Dylan Gilbert stole his mother’s heart the moment she laid eyes on him.
“It was love at first sight,” said Wendy Gilbert, recalling the rough, 14-hour labor that ended with a cesarean section. “He was a chunky baby, adorable. He was my boy.”
On Nov. 22, 2021, just shy of celebrating her son’s 20th birthday, Wendy Gilbert’s heart broke as she kissed her boy’s cheek one last time.
“Dylan was more than a son to us. He was our world,” Gilbert said. “I know he wouldn’t want me to be sad, but everything just makes me cry, knowing he’s not going to be here again.”
Dylan, who was Ronald and Wendy Gilbert’s only child, was diagnosed in October 2020 with a rare, cancerous mediastinal germ cell tumor. Imaging ordered due to a bad cough showed a mass on his chest.
The 19-year-old Chambersburg teen died 13 months later, after a fight that included four rounds of chemotherapy, two rounds of high-dose chemotherapy and three high-dose chemotherapy treatments with stem cell transplants.
He left behind a wound that will never heal, but also a gift that helps his parents through their grief – a project of his own that will help future families faced with the unthinkable.
Heartfelt reminders
Wendy and Ronald Gilbert smile through tears as they hold a tangible reminder of their son’s heart in their hands – a visual representation of Dylan’s heartbeat – created as a legacy gift at Penn State Health Milton S. Hershey Medical Center.

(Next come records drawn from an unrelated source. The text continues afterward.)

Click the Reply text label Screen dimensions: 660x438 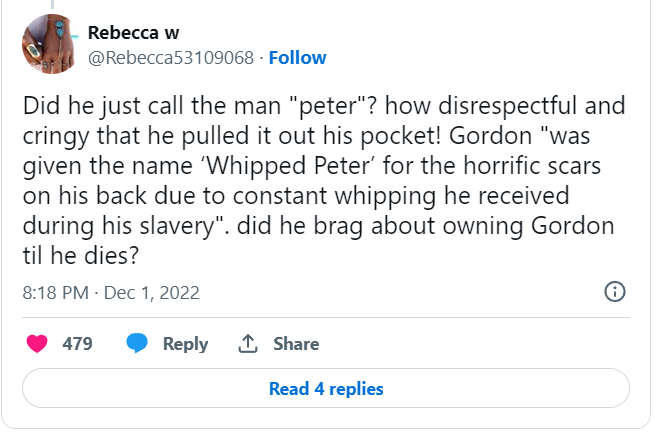point(185,344)
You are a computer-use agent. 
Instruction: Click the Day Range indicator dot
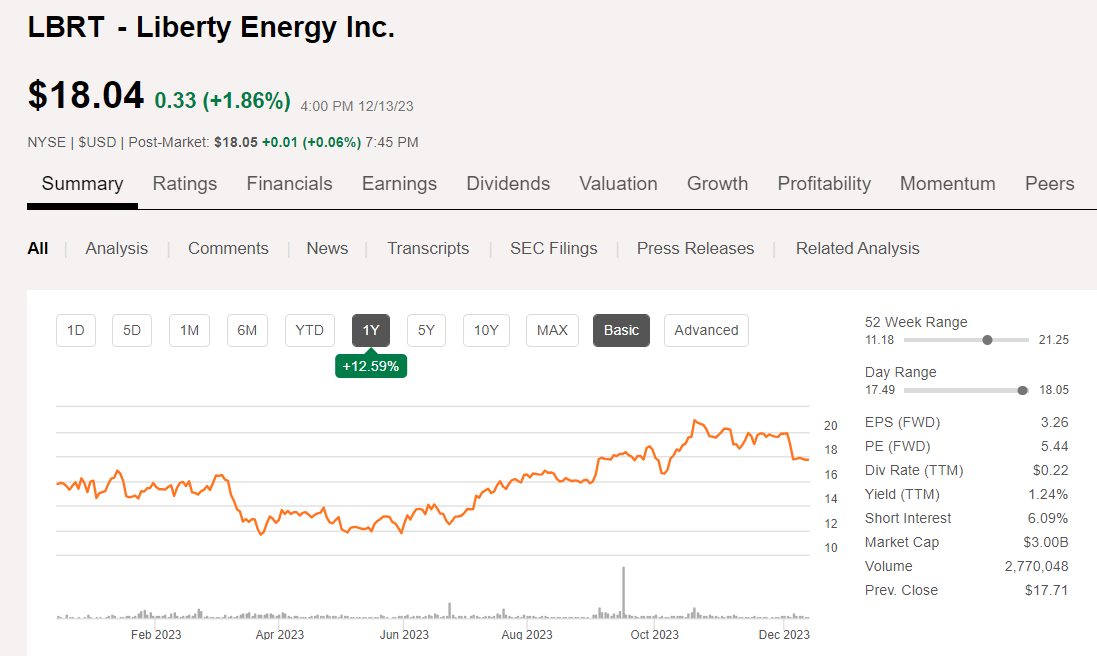[1022, 390]
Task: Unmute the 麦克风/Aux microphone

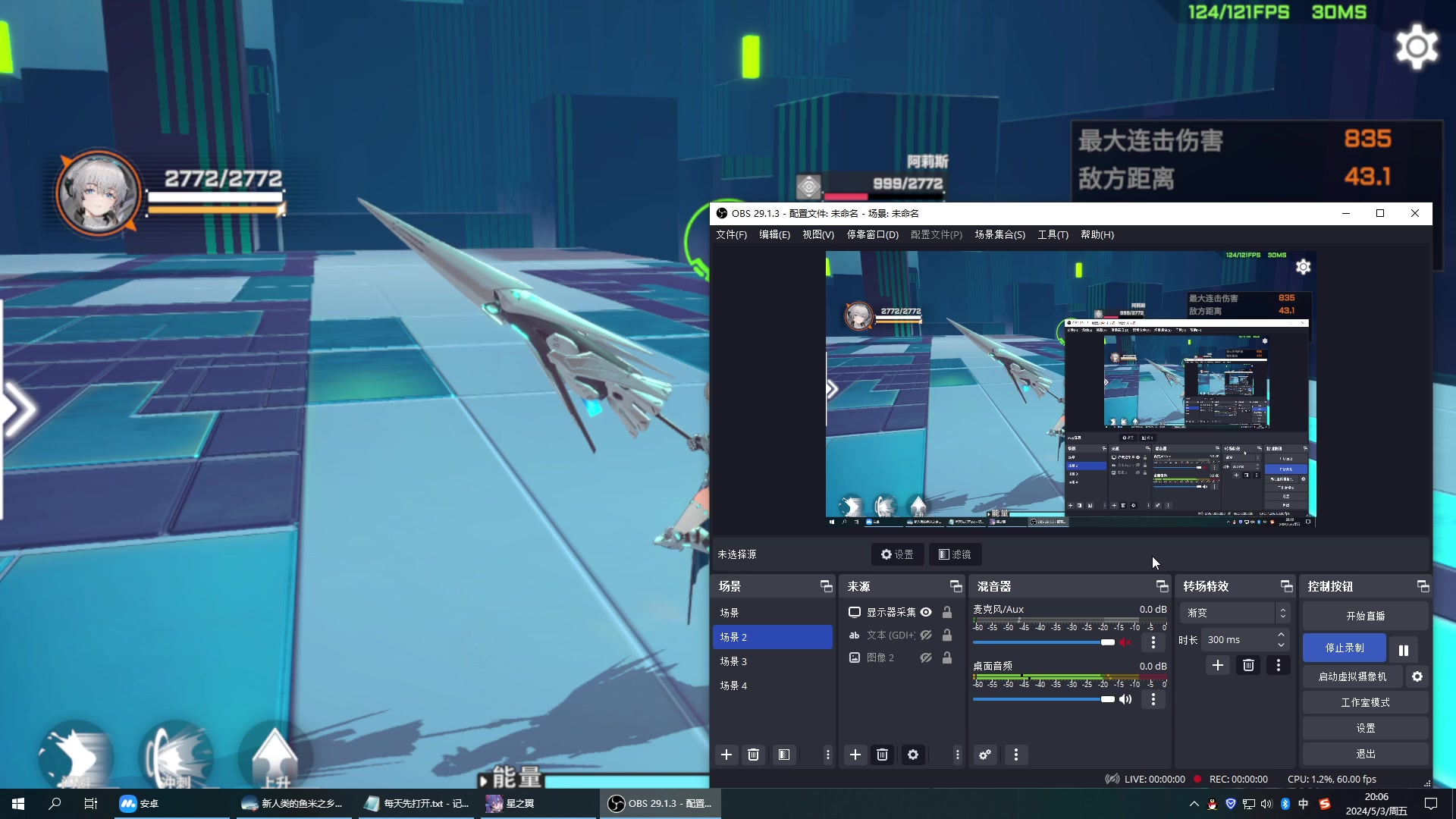Action: (1125, 642)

Legacy gifts are given to the family as a remembrance after a child dies, and the child often has a voice in deciding what it will be, said Alexis Lombardo, board-certified art therapist.
“Dylan came up with the idea of our three heartbeats – his, mine and his dad’s – spray painted in different colors,” Wendy explained. “He was always a kid who thought outside the box.”
When making a casted handprint through the Child Life Program, Dylan wondered if the same could be made of his heartbeat.
“That’s when the idea for a 3D model was born,” Lombardo said. In a collaborative effort, Lombardo took an image of Dylan’s heartbeat to Mike Cote, a multimedia specialist at Harrell Health Sciences Library, who created a reverse, 3D print of the heartbeat.